Abstract

Not only the visual image such as postcards, posters, textbooks and novels illustrations, newspaper ads, etc. due to the printing technology introduced through Japan during the time of enlightenment in Korea, but also a variety of types of printed pictures such as reproduced ones by famous painters had got to be prepared. Among which bird and flower paintings were mass-produced and spread throughout the country. For printed bird and flower paintings the auspicious motifs such as pine and crane, tiger and bamboo, peonies and peacocks, eagles, a group of chickens were often used. The motifs such as pine and crane, tiger and bamboo can be also found in our Korean traditional paintings, but in the composition and style the influence of Japanese painting style is detected. The printed pictures were already introduced into the country and distributed nationwide in the 1920s, which had been used mainly in the form of a folding screen until the 1980s, in the feasting spaces, such as wedding ceremonies and the 60th birthday parties.
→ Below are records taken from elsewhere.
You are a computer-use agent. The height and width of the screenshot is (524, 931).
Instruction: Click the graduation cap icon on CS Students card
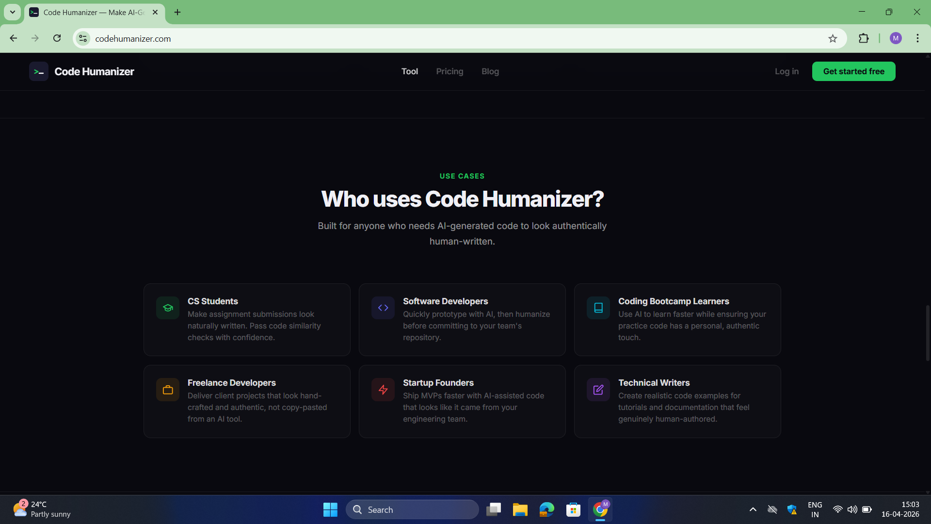pos(167,308)
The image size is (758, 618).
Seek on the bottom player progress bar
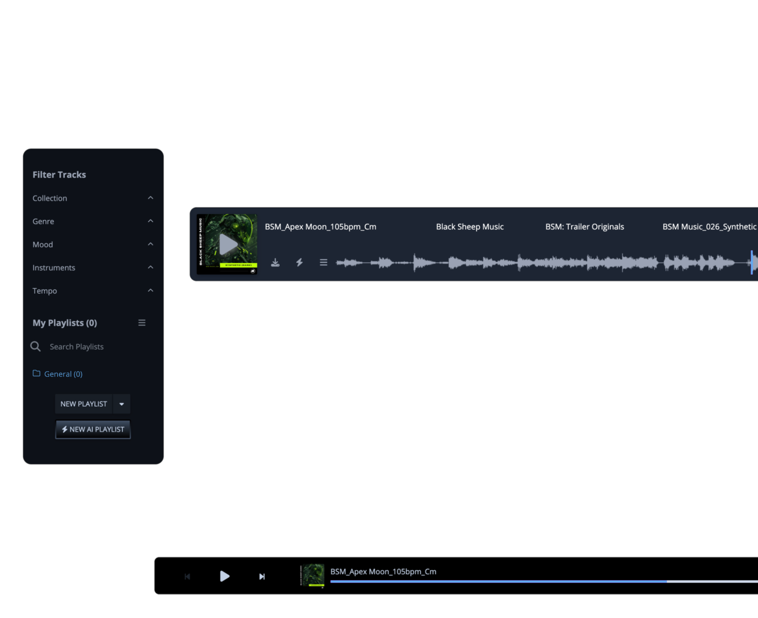click(x=534, y=581)
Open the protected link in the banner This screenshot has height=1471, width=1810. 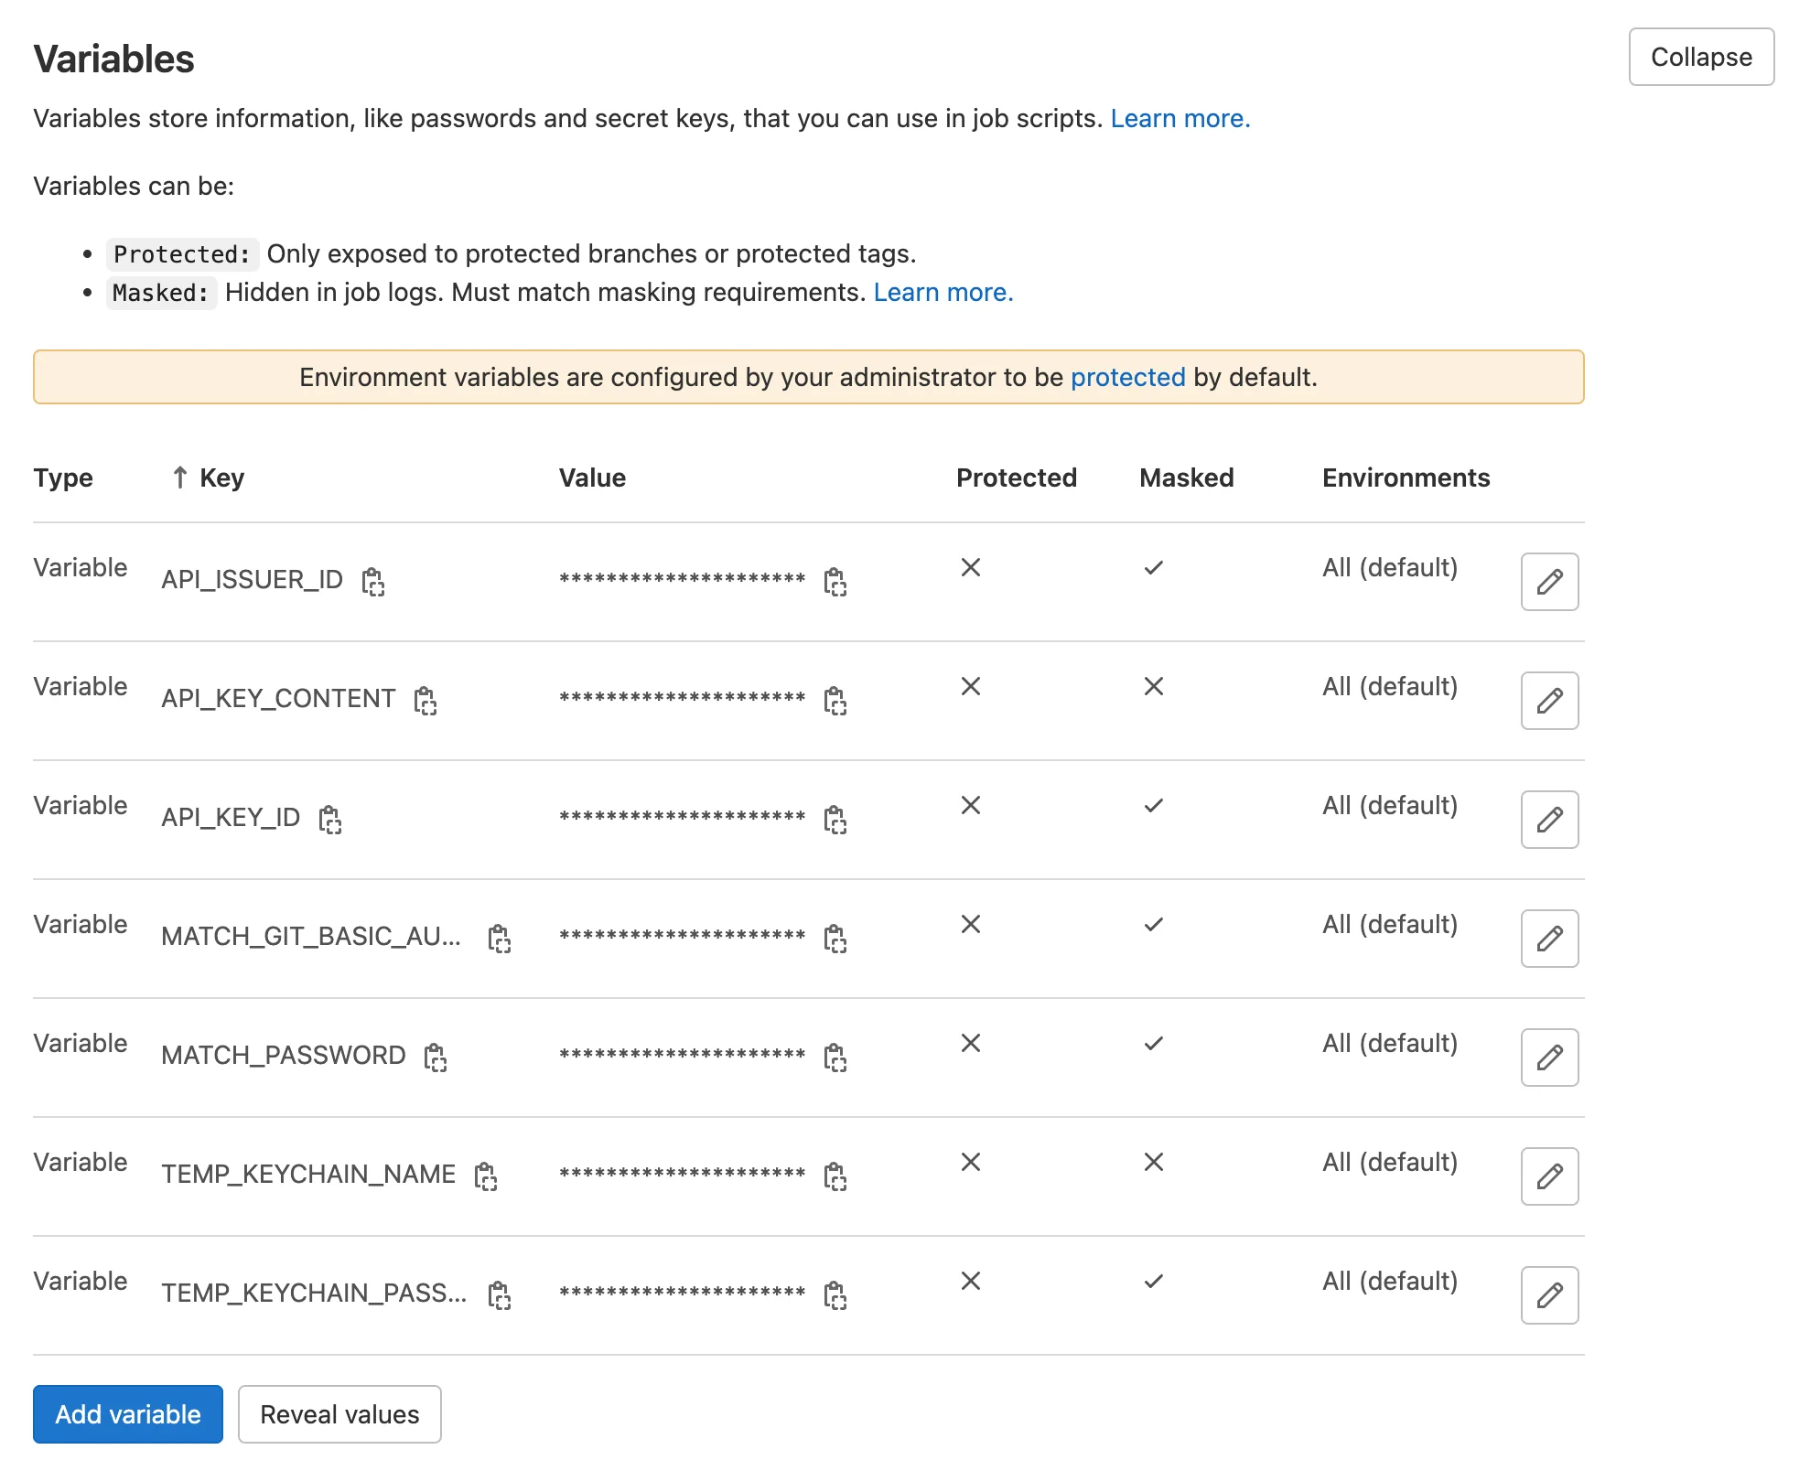click(1128, 376)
Such folding screens were printed to form a new demand as a “new art” in the art market in the 20th century, which replaced the place of folk paintings having existed as the existing public art. Rather, the fact that folk artists have actively borrowed and transfigured the motif of the printed folding screens and tried to fit in a then fashioned taste can be found through existing handwriting folk paintings. We are looking forward to that you can identify the visual culture by newly shedding light on the relationships between printed folding screens and folk paintings in a fashion all over the 20th century, and take it a base to access the folk ones on a broader perspective.